Stored dataset items:
BEGIN

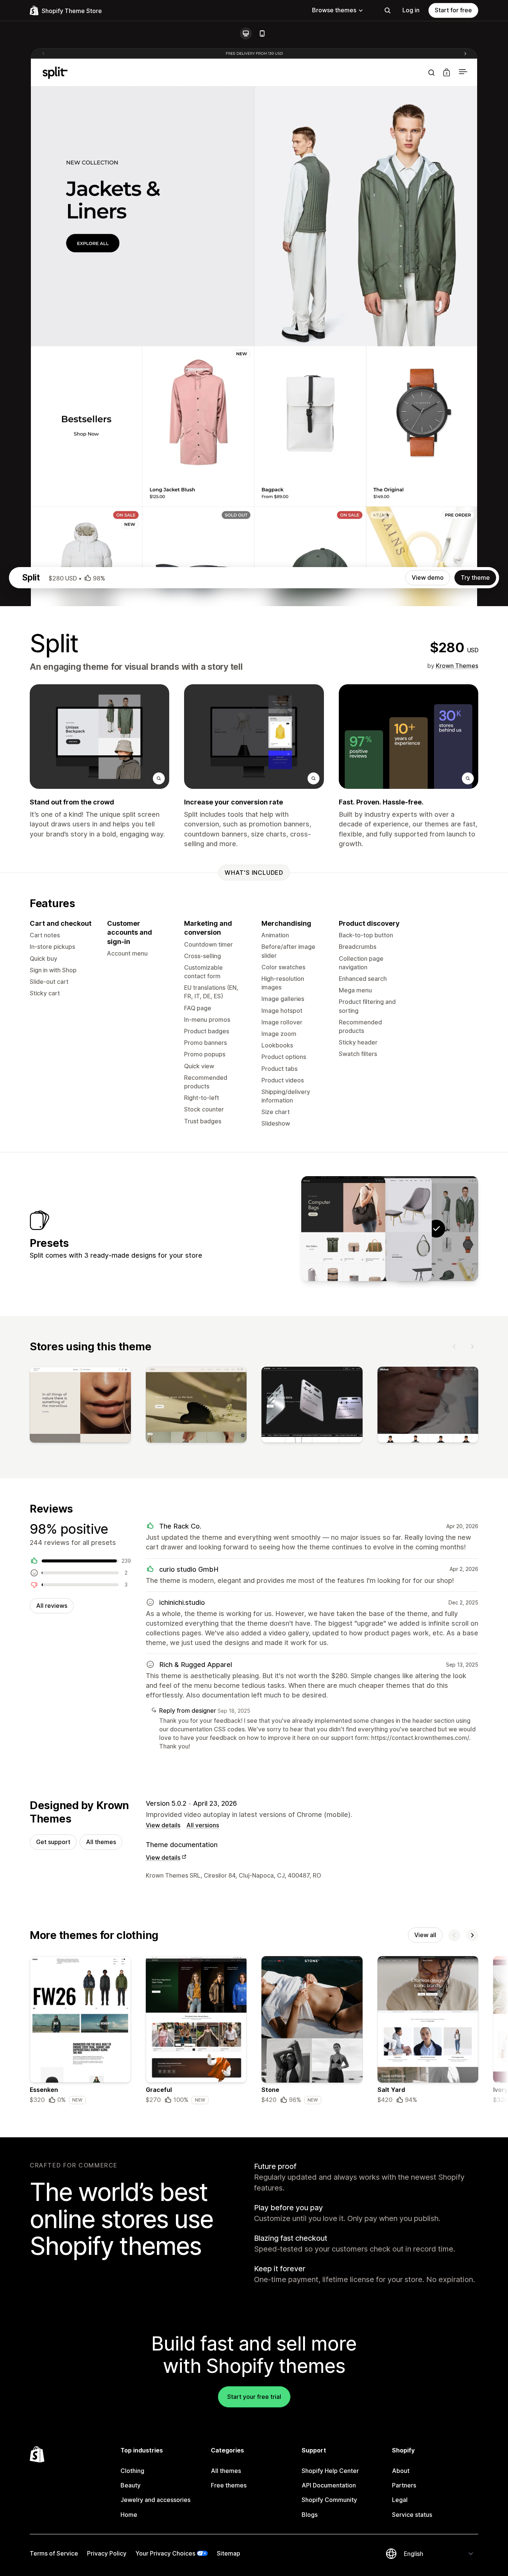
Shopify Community (329, 2499)
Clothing (132, 2470)
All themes (101, 1842)
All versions (202, 1825)
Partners (404, 2485)
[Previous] (454, 1347)
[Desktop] (246, 33)
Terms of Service (54, 2553)
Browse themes (334, 10)
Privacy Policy (106, 2553)
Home (128, 2514)
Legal (400, 2499)
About (400, 2470)
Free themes (229, 2485)
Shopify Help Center (330, 2470)
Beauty (130, 2485)
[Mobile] (262, 33)
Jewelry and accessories (155, 2499)
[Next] (472, 1347)
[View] (80, 1406)
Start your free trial (254, 2396)
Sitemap (228, 2553)
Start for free (453, 10)
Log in (410, 10)
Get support (53, 1842)
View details (163, 1825)
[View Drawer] (390, 1228)
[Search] (387, 10)
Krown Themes (457, 665)
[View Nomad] (343, 1228)
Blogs (310, 2514)
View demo (428, 577)
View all (425, 1935)
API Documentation (329, 2485)
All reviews (51, 1605)
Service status (412, 2514)
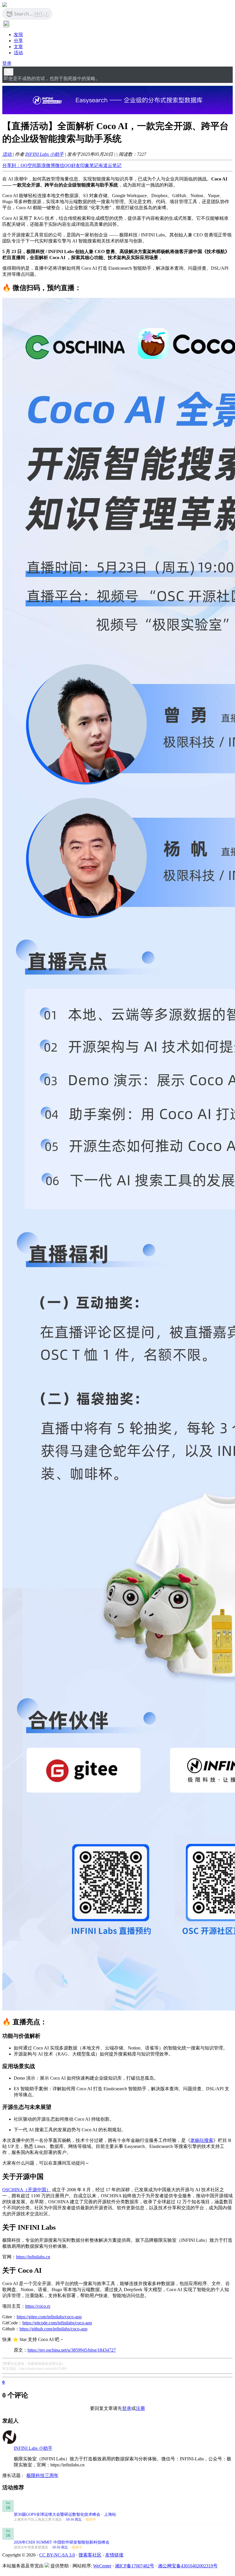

END

Task details
Please print every record exactly, leaving out the pictures.

Answer to this problem
Shopify Community (329, 2499)
Clothing (132, 2470)
All themes (101, 1842)
All versions (202, 1825)
Partners (404, 2485)
[Previous] (454, 1347)
[Desktop] (246, 33)
Terms of Service (54, 2553)
Browse themes (334, 10)
Privacy Policy (106, 2553)
Home (128, 2514)
Legal (400, 2499)
About (400, 2470)
Free themes (229, 2485)
Shopify Help Center (330, 2470)
Beauty (130, 2485)
[Mobile] (262, 33)
Jewelry and accessories (155, 2499)
[Next] (472, 1347)
[View] (80, 1406)
Start your free trial (254, 2396)
Sitemap (228, 2553)
Start for free (453, 10)
Log in (410, 10)
Get support (53, 1842)
View details (163, 1825)
[View Drawer] (390, 1228)
[Search] (387, 10)
Krown Themes (457, 665)
[View Nomad] (343, 1228)
Blogs (310, 2514)
View demo (428, 577)
View all (425, 1935)
API Documentation (329, 2485)
All reviews (51, 1605)
Service status (412, 2514)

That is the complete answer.